In the film Lost in the Fine Print, the filmmakers highlight the story of Debbie Brenner who wanted to take action against Lamson College because, according to Debbie, what the school promoted was not what they ended up providing. Her time and money were wasted. Buried in the school’s fine print was an arbitration clause that gave her no choice but to be forced into arbitration. The arbitrator ruled in favor of the school and Debbie, suffering a severe loss, was also ordered to pay their legal fees which totaled $700,000. It was later reduced to $362,000, but the damage had already been done.
Companies put these clauses deep in the fine print and make it nearly impossible to understand. F. Paul Bland, Jr., the Executive Director of Public Justice, commented in the film that he worked on a case where the first sentence of the clause was 256 words long. There is no “seeking justice,” when people have to play by the defendant’s rules.
While the attempt by General Mills was resolved, forced arbitration is still widely used as a predatory practice on an unsuspecting public by a majority of companies. In an article examining the impact of forced arbitration on consumers, attorney Goldman said: “Corporations can extract their pound of flesh from the public, freely looting a little at a time from each, amounting to vast sums over the years in the aggregate, comfortable in the knowledge that there is not, as a practical matter, a damn thing you can do about it.”
This is what Justice Elena Kagan said in her dissent in the 2013 case of American Express v. Italian Colors about forced arbitration clauses that deprive a victim or class of victims of effective vindication of their rights:
- “The monopolist gets to use its monopoly power to insist on a contract effectively depriving its victims of all legal recourse.
- “And here is the nutshell version of today’s (majority) opinion, admirably flaunted rather than camouflaged: Too darn bad.”
With more than 50 years of experience practicing law, attorney Ronald L. M. Goldman continues to dedicate himself to defending consumer rights. Currently, he focuses his practice on commercial transportation accidents, pharmaceutical and medical device product liability as a senior shareholder at Baum Hedlund Aristei & Goldman.

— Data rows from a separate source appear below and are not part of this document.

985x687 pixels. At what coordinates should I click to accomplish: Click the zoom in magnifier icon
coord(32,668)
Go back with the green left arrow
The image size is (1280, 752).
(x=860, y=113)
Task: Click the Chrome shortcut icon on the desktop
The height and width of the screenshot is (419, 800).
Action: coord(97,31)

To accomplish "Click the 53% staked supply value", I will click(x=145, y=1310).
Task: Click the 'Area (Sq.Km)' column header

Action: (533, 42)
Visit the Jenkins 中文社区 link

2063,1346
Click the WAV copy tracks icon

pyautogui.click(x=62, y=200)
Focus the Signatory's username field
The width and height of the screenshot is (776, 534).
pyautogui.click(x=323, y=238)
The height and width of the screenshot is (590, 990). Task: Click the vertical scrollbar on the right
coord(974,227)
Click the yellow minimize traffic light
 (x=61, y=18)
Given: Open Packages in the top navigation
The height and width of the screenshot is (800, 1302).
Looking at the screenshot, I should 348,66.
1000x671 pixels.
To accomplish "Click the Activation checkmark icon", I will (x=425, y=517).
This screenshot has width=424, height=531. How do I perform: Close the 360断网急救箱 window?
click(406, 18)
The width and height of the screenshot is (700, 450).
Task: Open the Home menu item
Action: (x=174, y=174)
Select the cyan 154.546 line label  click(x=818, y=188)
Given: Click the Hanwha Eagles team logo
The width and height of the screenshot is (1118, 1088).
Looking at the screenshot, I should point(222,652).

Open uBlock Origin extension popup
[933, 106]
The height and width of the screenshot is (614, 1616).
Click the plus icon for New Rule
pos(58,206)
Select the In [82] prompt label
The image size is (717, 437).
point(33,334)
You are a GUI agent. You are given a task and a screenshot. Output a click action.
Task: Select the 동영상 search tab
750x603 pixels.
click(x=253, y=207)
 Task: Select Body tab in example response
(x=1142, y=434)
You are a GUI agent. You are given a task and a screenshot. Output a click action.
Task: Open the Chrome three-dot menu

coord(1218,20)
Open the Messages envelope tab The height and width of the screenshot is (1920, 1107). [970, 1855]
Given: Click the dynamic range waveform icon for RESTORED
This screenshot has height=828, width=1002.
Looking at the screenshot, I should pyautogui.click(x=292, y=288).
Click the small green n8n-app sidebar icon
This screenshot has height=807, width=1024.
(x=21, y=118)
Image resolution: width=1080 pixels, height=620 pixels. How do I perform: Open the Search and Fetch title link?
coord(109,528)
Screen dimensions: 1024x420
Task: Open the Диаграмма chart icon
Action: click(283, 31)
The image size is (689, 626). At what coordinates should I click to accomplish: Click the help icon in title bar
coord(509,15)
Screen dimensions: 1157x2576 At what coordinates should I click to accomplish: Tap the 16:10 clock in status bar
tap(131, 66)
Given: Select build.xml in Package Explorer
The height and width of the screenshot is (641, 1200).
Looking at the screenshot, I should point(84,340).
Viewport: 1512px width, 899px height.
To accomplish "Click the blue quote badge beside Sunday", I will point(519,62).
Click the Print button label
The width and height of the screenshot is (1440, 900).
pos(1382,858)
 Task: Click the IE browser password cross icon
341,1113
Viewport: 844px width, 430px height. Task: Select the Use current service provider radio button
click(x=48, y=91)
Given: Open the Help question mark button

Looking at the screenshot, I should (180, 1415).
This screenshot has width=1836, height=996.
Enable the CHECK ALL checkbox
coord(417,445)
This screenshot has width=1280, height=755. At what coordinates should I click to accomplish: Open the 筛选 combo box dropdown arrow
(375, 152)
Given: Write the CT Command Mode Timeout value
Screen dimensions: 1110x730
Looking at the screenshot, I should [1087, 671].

Mr. Goldman believes a severe bias keeps arbitrators from ruling in favor of patients for three possible reasons: reluctance to find medical negligence, disinclination towards finding negligence casually to harm or awarding an amount far less than one could expect from a jury trial (excluding California medical malpractice cases where the maximum award is $250,000).
“Our Supreme Court has handed to corporations the unbridled ability to shift consumer disputes out of the justice system; consumers have no say as a practical matter. If forced arbitration is not in a consumer contract, it is solely due to the largess of the corporate master—who retains the power to stick it in (or back in) at any time.”
“Consumers have thus become second class citizens when it comes to contesting wrongs visited upon them, often in the form of phony fees imposed on millions of people. We need to demand that arbitration be returned to its roots: an agreement between two or more of equal bargaining power, and prohibited altogether in contracts of adhesion,” Mr. Goldman said.
Previously, he commented on issues with forced arbitration in an article published by Law360 and on his blog. He is also a member of many plaintiffs’ organizations including the American Association for Justice (AAJ), Consumer Attorneys of California (CAOC), Alliance for Justice (AFJ), and Consumer Attorneys Association of Los Angeles (CAALA).
Lost in the Fine Print will premiere in Los Angeles on May 7, 2015 beginning at 6:00 pm at the Beverly Hilton. Mr. Goldman will be among the knowledgeable speakers discussing the issue at this event.